[Start of Source document]

> Also, how about an 'Electric Duet' player which could allow us to play > the tweedy two-voice music we've collectected and composed over the > years on other platforms? Perhaps extract to .WAV format and finally > hear them in 16-bit glory?
I have done this circa year 2000 - small program that converts "Electric Duet" files into stereo WAV by synthesizing harpsichord-like sound. They sound rather nice.
On Tue, 19 Jun 2012, Vladimir Ivanov wrote:
> There was a recent post on csa2:
>> Also, how about an 'Electric Duet' player which could allow us to play the >> tweedy two-voice music we've collectected and composed over the years on >> other platforms? Perhaps extract to .WAV format and finally hear them in >> 16-bit glory?
> I have done this circa year 2000 - small program that converts "Electric > Duet" files into stereo WAV by synthesizing harpsichord-like sound. They > sound rather nice.
> What is the best ELD collection to try it on?
Replying to myself. Grabbed some images off Asimov and here's the result:
1. The funny names are because I used CiderPress to extract the data files, then batch convert to WAV to MP3.
2. Voice commands are not supported.
3. Due to hardware limits Electric Duet player has bounds on pitch accuracy. I have tried to increase it wherever possible, but there are still few places that sound slightly out of tune.
Antoine Vignau wrote:
> On 19 juin, 22:06, Vladimir Ivanov <vlad...@XXXyahooXXX.com> wrote:
>> On Tue, 19 Jun 2012, Antoine Vignau wrote:
>> > Why don't you try it with Drift by Krüe ?
The player is ANSI C, single small file, converting from stdin to stdout. Example:
eldplay < electric_duet_file > file.wav
Two versions are provided.
"eldplay-oot.c" - the Out of Tune version, which uses same limited pitches as in Electric Duet. Keen observers may have noticed that some high notes are actually the same pitch because of insufficient accuracy.
"eldplay.c" - notes are translated to more precise equal-tempered scale, sounds nicer.
Some history on this - I originally made it to be eventually included as an Easter egg into a commercial product. In the end, I put a full featured MOD player.
Last but not least - my personal respect to Paul Lutus. Electric Duet and GraFORTH were part of my inspiration while growing as a kid.
Yes, because I dealt with MIDI parsing at a time and there is no problem outputting MIDI stream. What do you have in mind? Time is my real limiting factor for some time now.

[End of Source document]
[Start of Data]

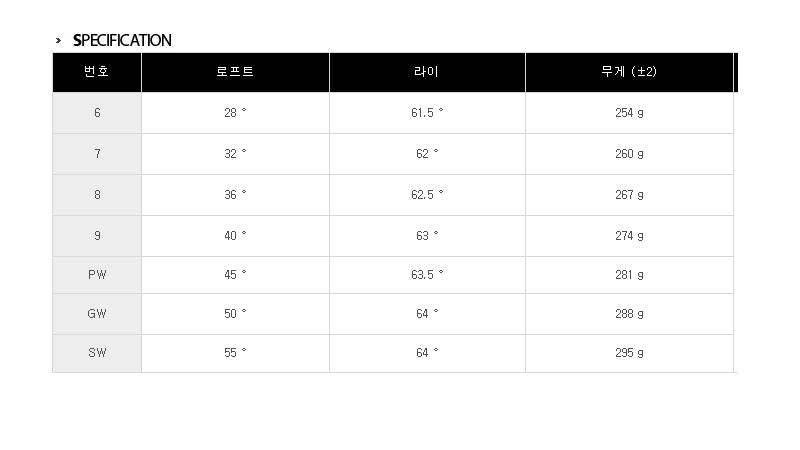Viewport: 800px width, 450px height.
Task: Select the SW row label cell
Action: 97,352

[End of Data]

- **The problem**
In the thread about the Electric Duet player, what kind of sound does the converter synthesize when turning Electric Duet files into stereo WAV?

- **Answer to this exercise**
A harpsichord-like sound.